**SET PROBLEM:** Gather every line of the material below that contains the word "width", matching its case exactly.

┄┄┄┄┄┄

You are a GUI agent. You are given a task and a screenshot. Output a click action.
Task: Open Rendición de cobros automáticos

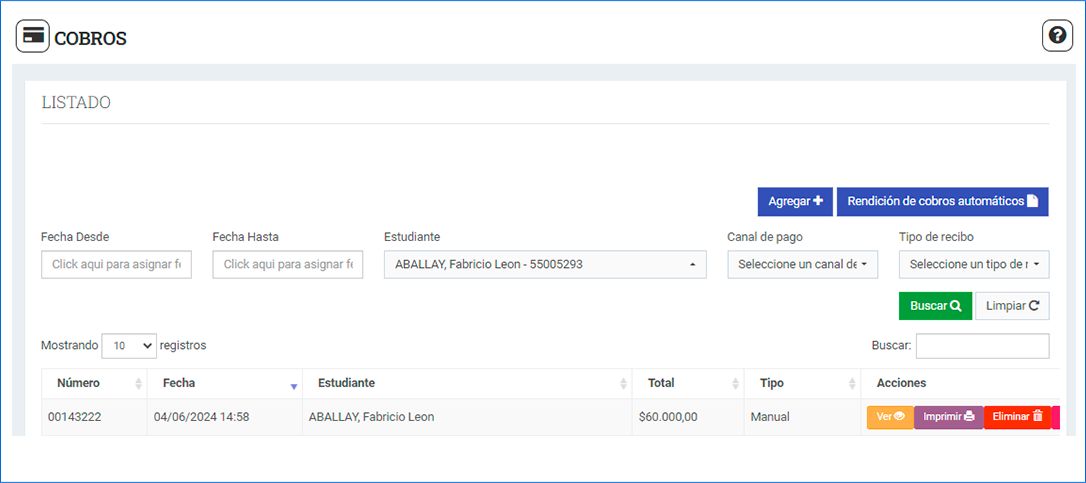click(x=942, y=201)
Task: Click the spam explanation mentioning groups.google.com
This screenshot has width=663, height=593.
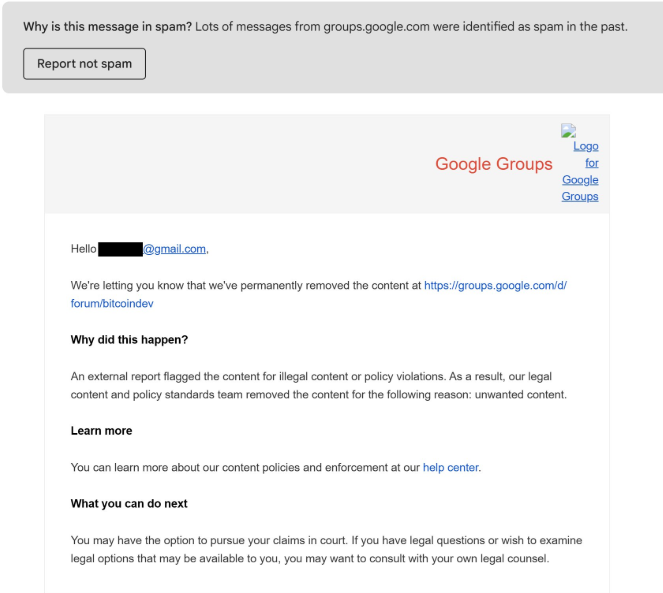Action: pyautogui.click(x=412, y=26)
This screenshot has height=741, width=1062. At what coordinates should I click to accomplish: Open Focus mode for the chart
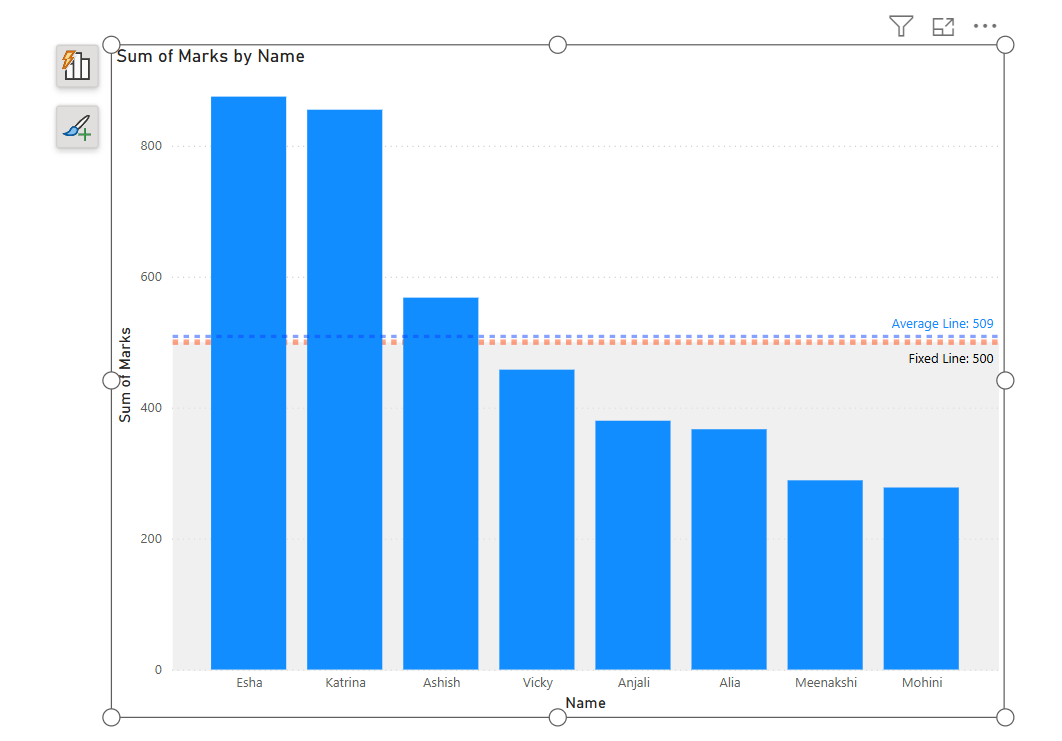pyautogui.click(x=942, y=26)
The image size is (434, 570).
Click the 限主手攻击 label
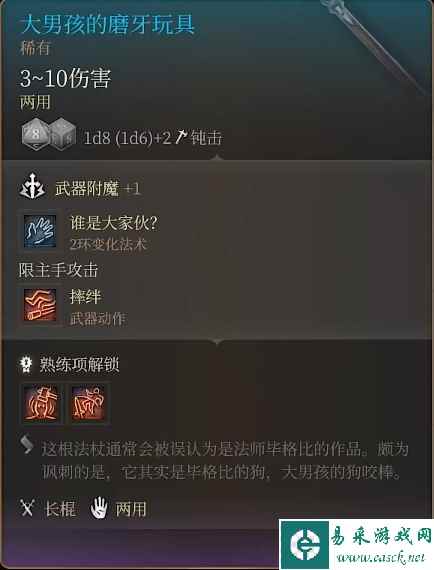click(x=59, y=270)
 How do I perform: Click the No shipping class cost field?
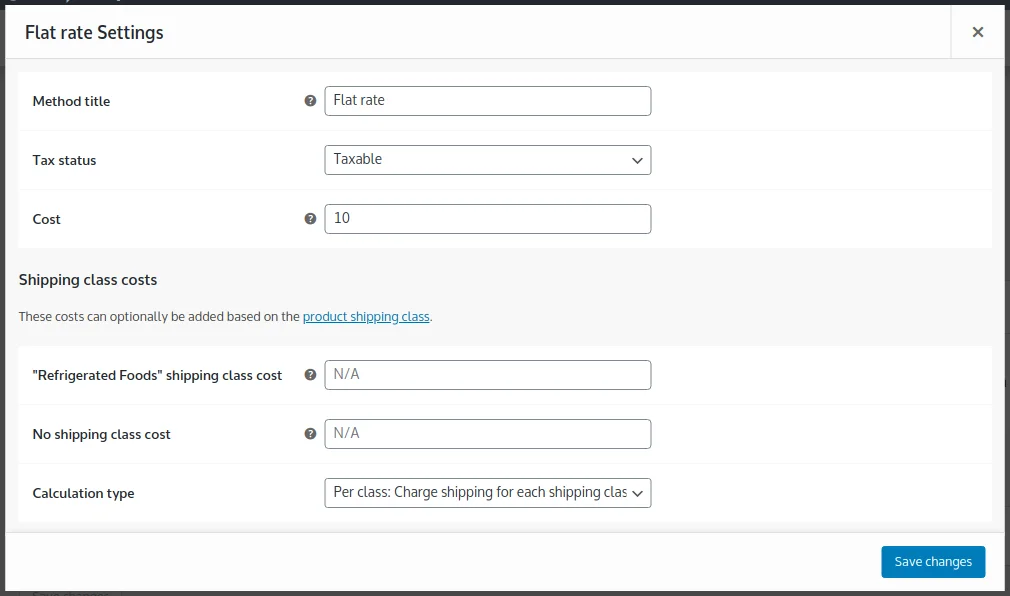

┄┄┄┄┄┄

**COMPLETE RESPONSE:**
This screenshot has width=663, height=593.
This screenshot has height=741, width=1062. At what coordinates should I click to accomplish: Open Focus mode for the chart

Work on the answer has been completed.